The Bengals received immediate backlash for the decision, with some even calling for a boycott, but at the end of the day, none of it is going to affect Mixon’s on-field career. While he may draw comparisons to Ray Rice for his questionable off-field hand usage, he has also been compared to Le’Veon Bell and David Johnson for what he can do with them on the field.
And the rookie was a hit for Cincinnati in his preseason debut. While his numbers themselves were not spectacular—he rushed for 31 yards on six carries to go along with a reception for 11 yards—he certainly looked like the player the Bengals were banking on having drafted, considering the baggage that he would be bringing with him.

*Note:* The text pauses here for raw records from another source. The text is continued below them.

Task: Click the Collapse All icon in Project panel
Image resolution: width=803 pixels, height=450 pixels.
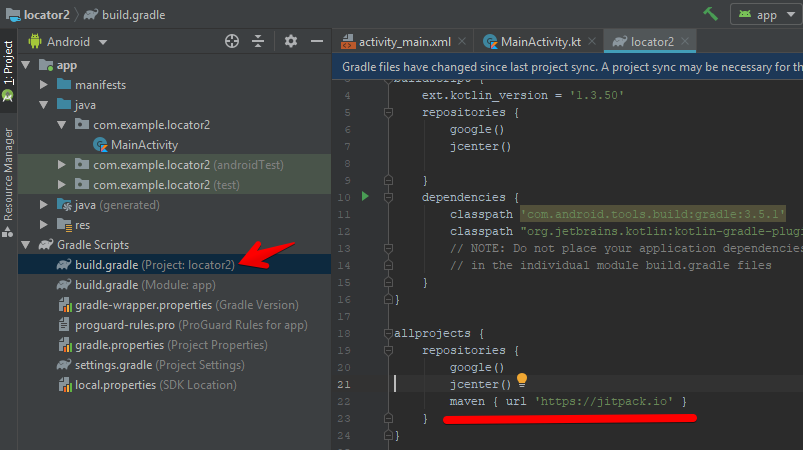Action: click(x=258, y=41)
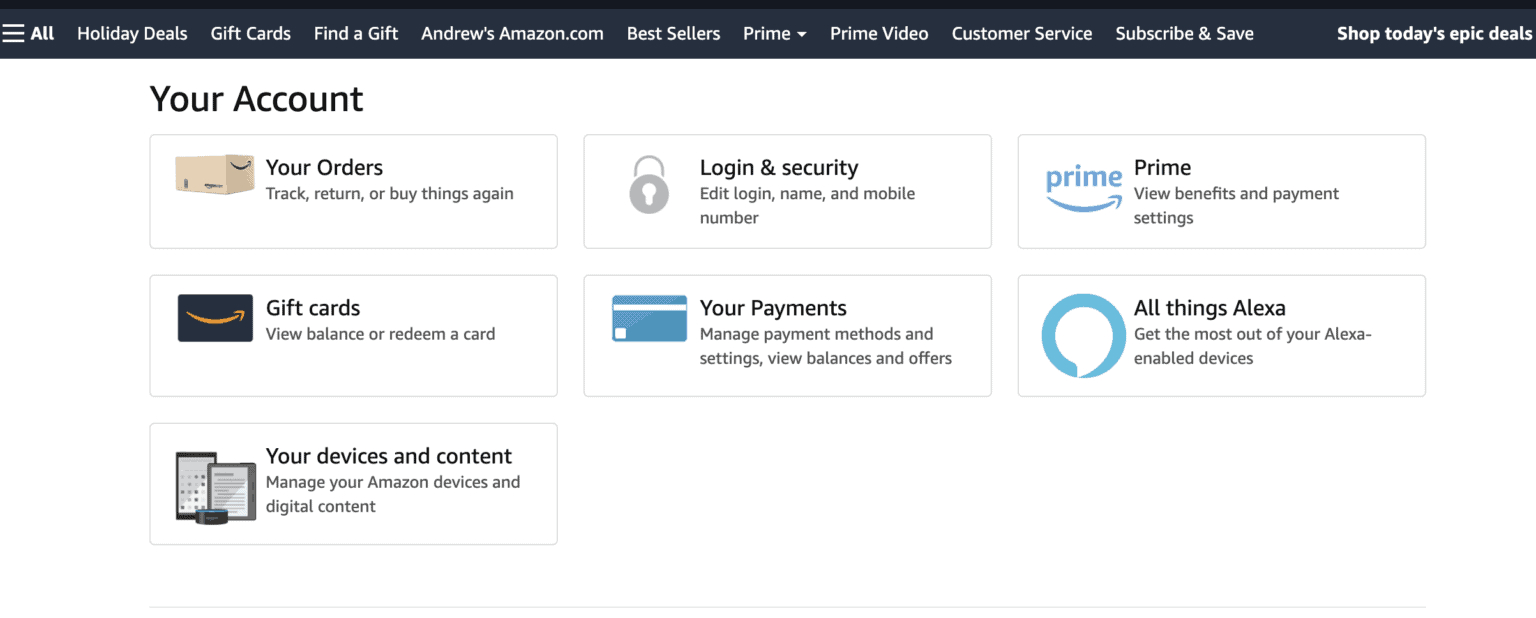Select Customer Service from the navigation
1536x618 pixels.
(x=1022, y=33)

Of course, another area of the team in which they have quite a lot of on-field baggage is the offensive line, where they lost their two most accomplished starters in free agency. They are banking on largely replacing their production from within utilizing recent high draft picks, while reuniting with an old face in Andre Smith.
One of the issues Cincinnati had on offense last year, even with the previous offensive linemen in place, is quite simply that they threw the ball too frequently. It was their first season under a new offensive coordinator, after all, though he had been the team’s quarterbacks coach going back many years.
With Mixon in tow, as well as Jeremy Hill, the Bengals are hoping to install a one-two punch in the backfield that will help to minimize whatever weaknesses they may have along the offensive line by running a more balanced offense than they did last season.
There is also, of course, Giovani Bernard, although he is returning from an ACL injury, and Cedric Peerman—who is also returning from a season-ending injury—but Mixon and Hill figure to be the primary suspects behind Cincinnati’s new running attack.
The Bengals are hoping that the rookie running back paired with their veteran downhill runner will reignite a physicality that will allow them to punch their opponents in the face. His body of work so far indicates that Mixon is the right man for the job.